Le développement des services aux entreprises en périphérie est loin d’être anecdotique. Il joue même un rôle important dans les recompositions en cours. Tout d'abord, leur croissance reste quasi exclusivement limitée à l'espace de la proche banlieue lyonnaise. Ensuite, en son sein, nous avons pu mettre en évidence deux dynamiques relativement différentes : d'un côté, une augmentation à l'est et au sud, notamment sur les pôles, qui semble plutôt accompagner le développement de secteurs d'activités clients des services aux entreprises comme l'industrie, mais où la part totale de services aux entreprises demeure somme toute faible. De l'autre côté, dans les communes de l'ouest lyonnais, se constitue un pôle, relativement “ nouveau ” car il s’appuie sur des communes de taille moyenne et auparavant plutôt résidentielles, pôle qui se révèle en outre spécialisé dans le tertiaire supérieur. Sa structure d'activité est singulièrement proche de celle du centre historique, de même que sa localisation, de sorte qu’il semble en quelque sorte “ prolonger ” celui-ci. Les raisons du développement des services aux entreprises en son sein, et tout particulièrement de celles effectuant des prestations de haut niveau, demandent toutefois à être plus largement explicitées.

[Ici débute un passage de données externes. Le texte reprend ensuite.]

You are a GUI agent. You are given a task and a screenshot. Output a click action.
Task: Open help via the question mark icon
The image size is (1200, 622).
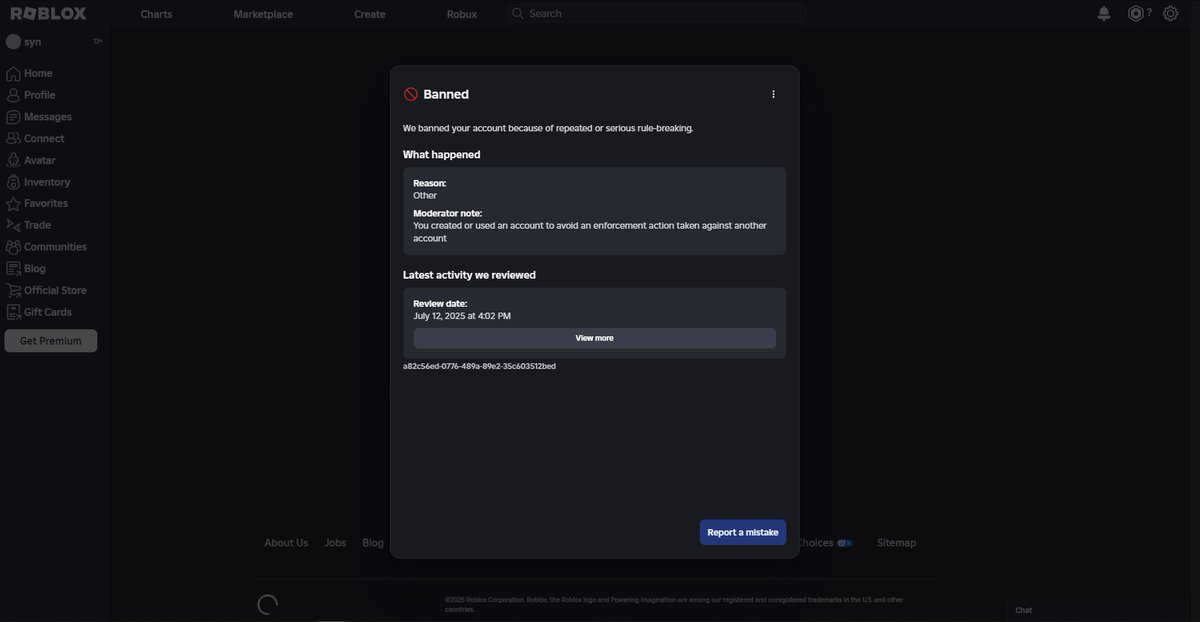point(1148,11)
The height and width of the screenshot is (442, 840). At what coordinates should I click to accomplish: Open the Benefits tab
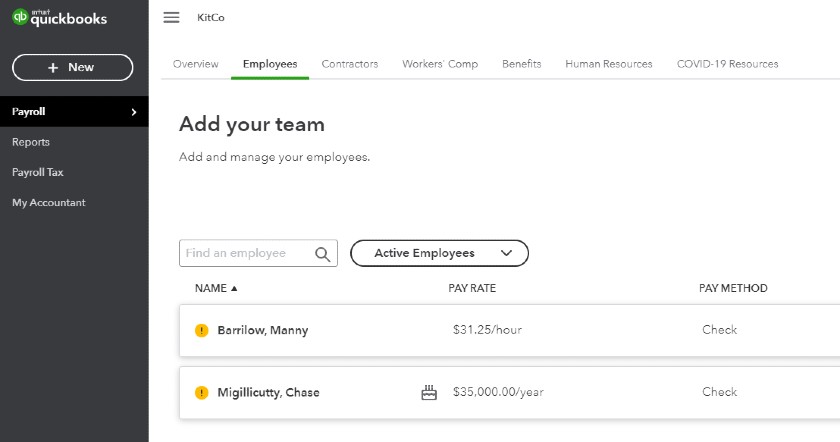tap(522, 64)
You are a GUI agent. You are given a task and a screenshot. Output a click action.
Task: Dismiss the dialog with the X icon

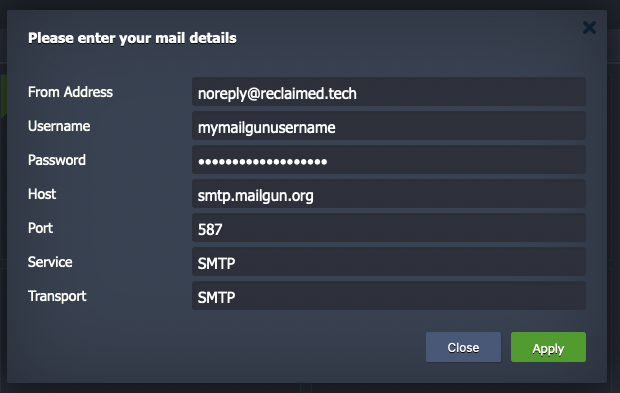[x=589, y=28]
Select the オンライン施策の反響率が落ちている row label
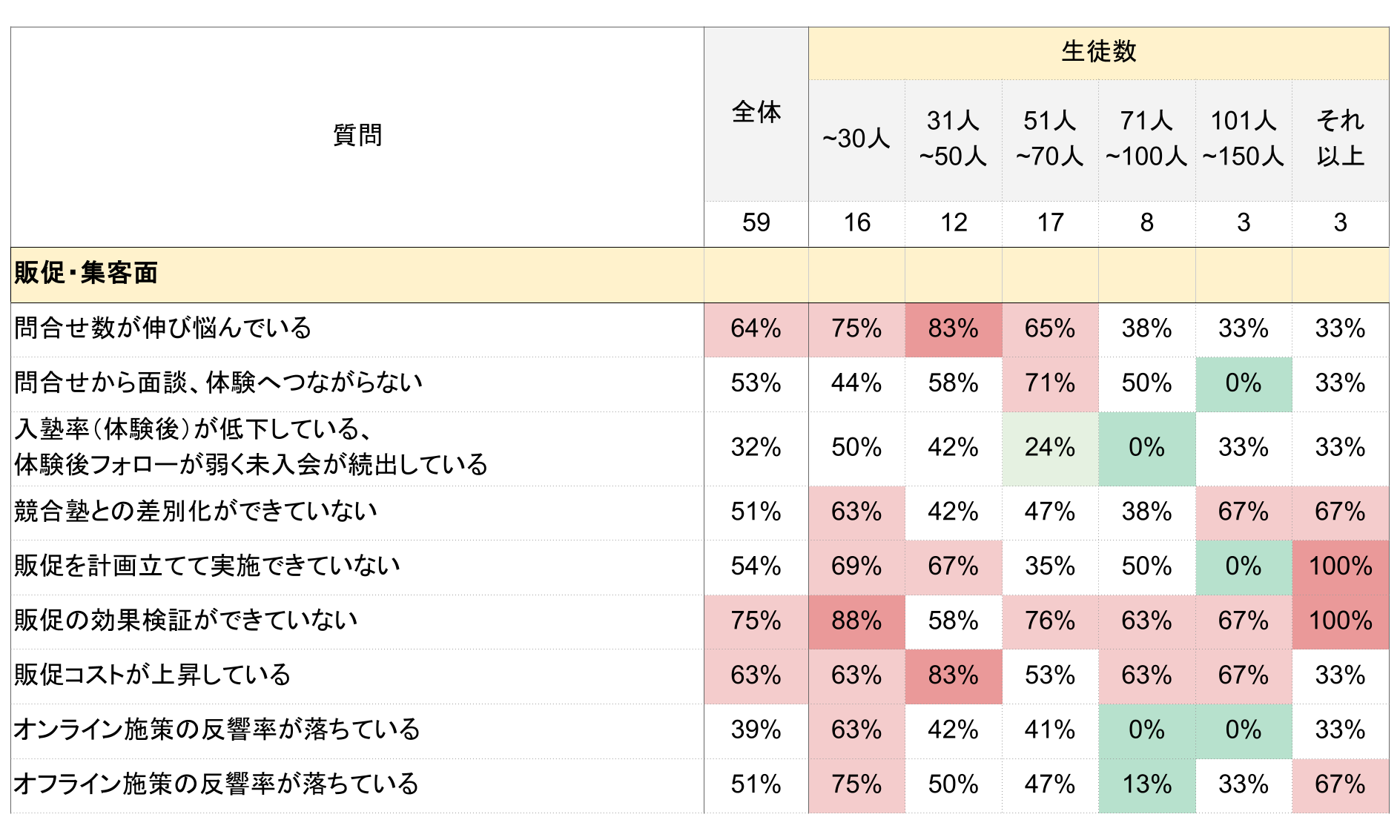 [217, 730]
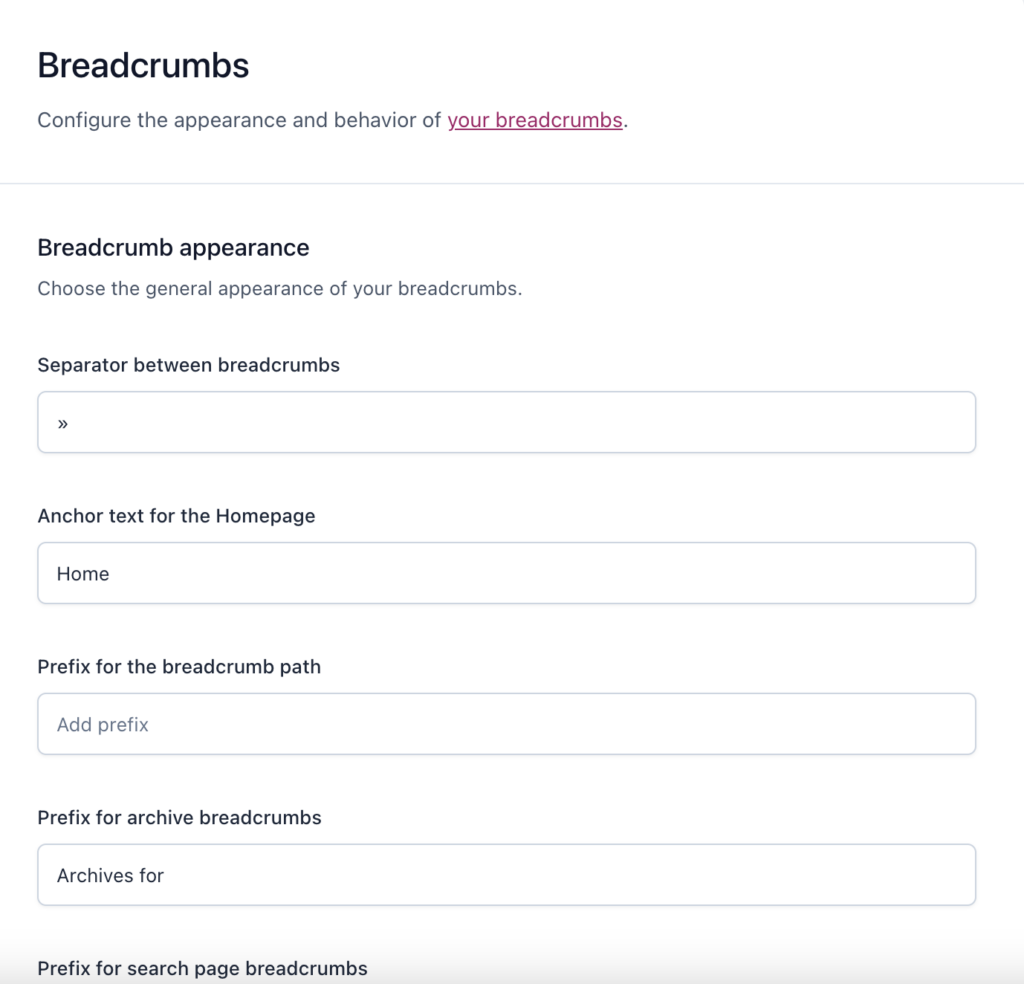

Il apparaît délicat, à partir des seules données SIRENE, de déterminer si la croissance des services aux entreprises en périphérie correspond tout simplement à une augmentation des besoins pour ce type de services, en particulier du fait de la périphérisation importante de secteurs clients comme l’industrie, et des nécessités de proximité entre clients et prestataires de services, ou bien si ce mouvement va de pair avec le fait que certains sous-espaces périphériques sont à même de proposer des conditions de localisations complémentaires voire concurrentes de celles du centre historique, notamment des économies d’agglomérations à un niveau suffisant. Cela signifierait alors que les services aux entreprises qui s’implantent en périphérie ont des logiques comparables (aire de marché, relation de service, etc.) à ceux du centre.

En tout cas, l’analyse précise de la nature des activités de services aux entreprises présentes dans chacun de ces différents sous-espaces, à partir d’une typologie originale en onze groupes, se révèle très concluante, et prouve que la nature de la base économique de la commune détermine largement le type de services aux entreprises qu'elle accueille. Cinq sous-espaces spécifiques sont ainsi mis en évidence. Ils montrent que, si effectivement, en réponse aux interrogations soulevées dans la première partie, les services aux entreprises sont disponibles de façon croissante à des niveaux inférieurs de la hiérarchie intraurbaine, il s’agit surtout de services intermédiaires ou banals, les services de haut niveau demeurant encore extrêmement concentrés au centre et à proximité (en banlieue ouest).

Finalement, en écho aux hypothèses formulées en première partie, nous avons mis en évidence deux types d’impacts des services aux entreprises sur la structure intramétropolitaine. D’une part, ces activités contribuent au renforcement de pôles existants, d'autre part elles impulsent le développement d’un pôle nouveau, spécifiquement dédié au tertiaire supérieur. Elles s’inscrivent en définitive dans la dynamique de multipolarisation de la métropole lyonnaise. Pour autant, elles conservent un rôle fondamental dans le développement et le maintien du rôle du centre historique.

Les seules données SIRENE ne nous permettent cependant pas de déterminer précisément la nature des raisons de l’implantation de chacun des onze groupes de la typologie, notamment de comprendre les différences en termes de taux de centralité, et corrélativement d’évaluer quels sont les avantages (et les désavantages) de chacun des cinq sous-espaces. C’est pourquoi nous avons eu recours à des enquêtes. Nous en présentons les résultats dans la troisième partie.